Dataset extract Start Marker
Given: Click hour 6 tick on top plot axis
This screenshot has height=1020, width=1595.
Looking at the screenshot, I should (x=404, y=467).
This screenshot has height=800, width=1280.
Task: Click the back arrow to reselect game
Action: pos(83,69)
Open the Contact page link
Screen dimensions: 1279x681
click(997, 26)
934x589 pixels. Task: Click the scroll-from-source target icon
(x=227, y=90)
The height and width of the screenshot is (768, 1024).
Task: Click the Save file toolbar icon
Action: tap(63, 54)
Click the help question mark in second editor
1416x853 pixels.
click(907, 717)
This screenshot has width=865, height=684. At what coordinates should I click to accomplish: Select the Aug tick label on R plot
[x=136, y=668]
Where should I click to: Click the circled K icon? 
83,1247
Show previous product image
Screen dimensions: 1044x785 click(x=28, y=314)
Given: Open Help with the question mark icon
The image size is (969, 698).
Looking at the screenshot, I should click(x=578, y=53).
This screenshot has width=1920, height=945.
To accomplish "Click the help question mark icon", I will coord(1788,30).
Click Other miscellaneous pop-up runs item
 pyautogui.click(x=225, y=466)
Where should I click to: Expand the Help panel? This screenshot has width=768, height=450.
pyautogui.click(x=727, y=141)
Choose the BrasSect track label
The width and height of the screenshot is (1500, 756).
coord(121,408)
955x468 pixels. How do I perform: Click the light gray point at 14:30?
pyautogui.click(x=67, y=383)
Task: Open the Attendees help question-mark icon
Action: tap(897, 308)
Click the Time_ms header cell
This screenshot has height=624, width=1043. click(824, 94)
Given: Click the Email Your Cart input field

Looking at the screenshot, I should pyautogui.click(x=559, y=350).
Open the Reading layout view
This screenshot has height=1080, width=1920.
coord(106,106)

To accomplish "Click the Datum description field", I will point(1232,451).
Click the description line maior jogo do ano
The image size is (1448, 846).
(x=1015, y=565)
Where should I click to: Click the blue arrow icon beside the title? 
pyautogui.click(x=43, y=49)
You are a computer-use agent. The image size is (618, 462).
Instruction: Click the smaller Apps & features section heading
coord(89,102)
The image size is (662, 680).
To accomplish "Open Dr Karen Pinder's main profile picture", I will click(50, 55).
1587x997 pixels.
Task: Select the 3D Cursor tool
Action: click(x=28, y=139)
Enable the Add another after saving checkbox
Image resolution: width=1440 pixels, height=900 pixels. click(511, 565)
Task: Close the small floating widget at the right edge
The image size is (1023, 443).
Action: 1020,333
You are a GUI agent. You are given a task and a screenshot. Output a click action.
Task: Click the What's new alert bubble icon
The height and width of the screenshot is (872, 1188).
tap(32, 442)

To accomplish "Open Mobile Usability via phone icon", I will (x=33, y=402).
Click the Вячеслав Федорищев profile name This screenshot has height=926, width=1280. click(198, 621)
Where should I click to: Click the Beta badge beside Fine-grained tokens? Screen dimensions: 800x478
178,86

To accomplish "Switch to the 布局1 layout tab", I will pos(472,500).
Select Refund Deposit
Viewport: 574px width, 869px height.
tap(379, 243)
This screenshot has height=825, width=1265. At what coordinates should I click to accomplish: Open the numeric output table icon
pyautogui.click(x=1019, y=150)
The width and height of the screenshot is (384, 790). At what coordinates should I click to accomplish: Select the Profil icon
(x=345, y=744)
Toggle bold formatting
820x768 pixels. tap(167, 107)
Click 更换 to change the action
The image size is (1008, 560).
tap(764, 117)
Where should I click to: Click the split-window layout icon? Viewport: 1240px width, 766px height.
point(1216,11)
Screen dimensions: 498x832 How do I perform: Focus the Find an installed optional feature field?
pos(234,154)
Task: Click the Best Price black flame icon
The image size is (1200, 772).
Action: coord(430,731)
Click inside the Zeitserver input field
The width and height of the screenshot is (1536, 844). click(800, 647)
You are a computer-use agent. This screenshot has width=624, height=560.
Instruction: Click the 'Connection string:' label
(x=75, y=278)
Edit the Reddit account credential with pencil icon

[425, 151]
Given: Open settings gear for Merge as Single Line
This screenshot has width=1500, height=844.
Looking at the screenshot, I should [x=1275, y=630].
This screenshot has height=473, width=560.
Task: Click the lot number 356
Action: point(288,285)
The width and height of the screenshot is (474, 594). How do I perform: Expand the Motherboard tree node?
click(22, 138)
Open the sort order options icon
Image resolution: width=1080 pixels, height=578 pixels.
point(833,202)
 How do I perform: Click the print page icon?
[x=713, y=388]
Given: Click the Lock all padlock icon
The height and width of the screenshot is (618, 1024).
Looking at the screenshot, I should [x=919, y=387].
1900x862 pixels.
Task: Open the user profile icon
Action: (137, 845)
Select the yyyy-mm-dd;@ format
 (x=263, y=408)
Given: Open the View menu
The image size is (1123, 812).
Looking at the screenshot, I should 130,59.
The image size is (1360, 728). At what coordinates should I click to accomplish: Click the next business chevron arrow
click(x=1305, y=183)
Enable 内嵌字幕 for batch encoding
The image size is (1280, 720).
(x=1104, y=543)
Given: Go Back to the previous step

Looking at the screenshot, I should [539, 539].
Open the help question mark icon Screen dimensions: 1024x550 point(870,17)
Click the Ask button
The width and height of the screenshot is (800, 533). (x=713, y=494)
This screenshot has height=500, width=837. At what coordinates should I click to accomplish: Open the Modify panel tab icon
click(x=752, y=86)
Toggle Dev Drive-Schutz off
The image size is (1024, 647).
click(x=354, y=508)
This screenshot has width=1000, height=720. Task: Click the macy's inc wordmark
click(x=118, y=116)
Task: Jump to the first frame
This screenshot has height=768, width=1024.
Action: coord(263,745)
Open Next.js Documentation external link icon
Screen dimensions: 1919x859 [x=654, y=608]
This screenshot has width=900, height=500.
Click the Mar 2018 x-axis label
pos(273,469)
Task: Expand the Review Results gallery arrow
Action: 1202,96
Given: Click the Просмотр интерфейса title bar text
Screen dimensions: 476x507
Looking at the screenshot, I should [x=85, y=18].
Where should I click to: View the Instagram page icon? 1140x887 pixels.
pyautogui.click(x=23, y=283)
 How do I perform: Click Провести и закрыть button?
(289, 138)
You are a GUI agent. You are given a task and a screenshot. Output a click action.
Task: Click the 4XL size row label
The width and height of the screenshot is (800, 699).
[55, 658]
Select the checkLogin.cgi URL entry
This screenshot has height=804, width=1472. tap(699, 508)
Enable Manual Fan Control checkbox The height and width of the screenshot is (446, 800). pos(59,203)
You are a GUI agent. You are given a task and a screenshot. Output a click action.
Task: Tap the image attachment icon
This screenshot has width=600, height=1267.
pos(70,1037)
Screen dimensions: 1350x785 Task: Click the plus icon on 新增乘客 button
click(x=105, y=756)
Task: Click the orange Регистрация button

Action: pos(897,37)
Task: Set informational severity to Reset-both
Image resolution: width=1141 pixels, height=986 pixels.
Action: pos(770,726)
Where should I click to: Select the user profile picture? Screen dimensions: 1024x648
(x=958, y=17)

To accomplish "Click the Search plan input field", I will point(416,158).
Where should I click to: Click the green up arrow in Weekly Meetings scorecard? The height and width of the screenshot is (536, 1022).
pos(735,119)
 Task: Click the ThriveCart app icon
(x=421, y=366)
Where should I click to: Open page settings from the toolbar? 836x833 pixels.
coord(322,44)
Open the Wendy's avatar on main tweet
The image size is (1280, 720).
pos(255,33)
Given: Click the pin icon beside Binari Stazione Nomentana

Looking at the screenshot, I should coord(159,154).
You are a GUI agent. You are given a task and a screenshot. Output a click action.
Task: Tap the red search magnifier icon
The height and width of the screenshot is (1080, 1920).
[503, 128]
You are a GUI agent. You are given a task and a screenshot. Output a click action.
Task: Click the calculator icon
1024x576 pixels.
Dataset extract End Marker
Exercise goal | Each line in the records above with "computer" must be returned.

Output for this exercise |
You are a computer-use agent. The image size is (618, 462).
You are a computer-use agent. This screenshot has width=624, height=560.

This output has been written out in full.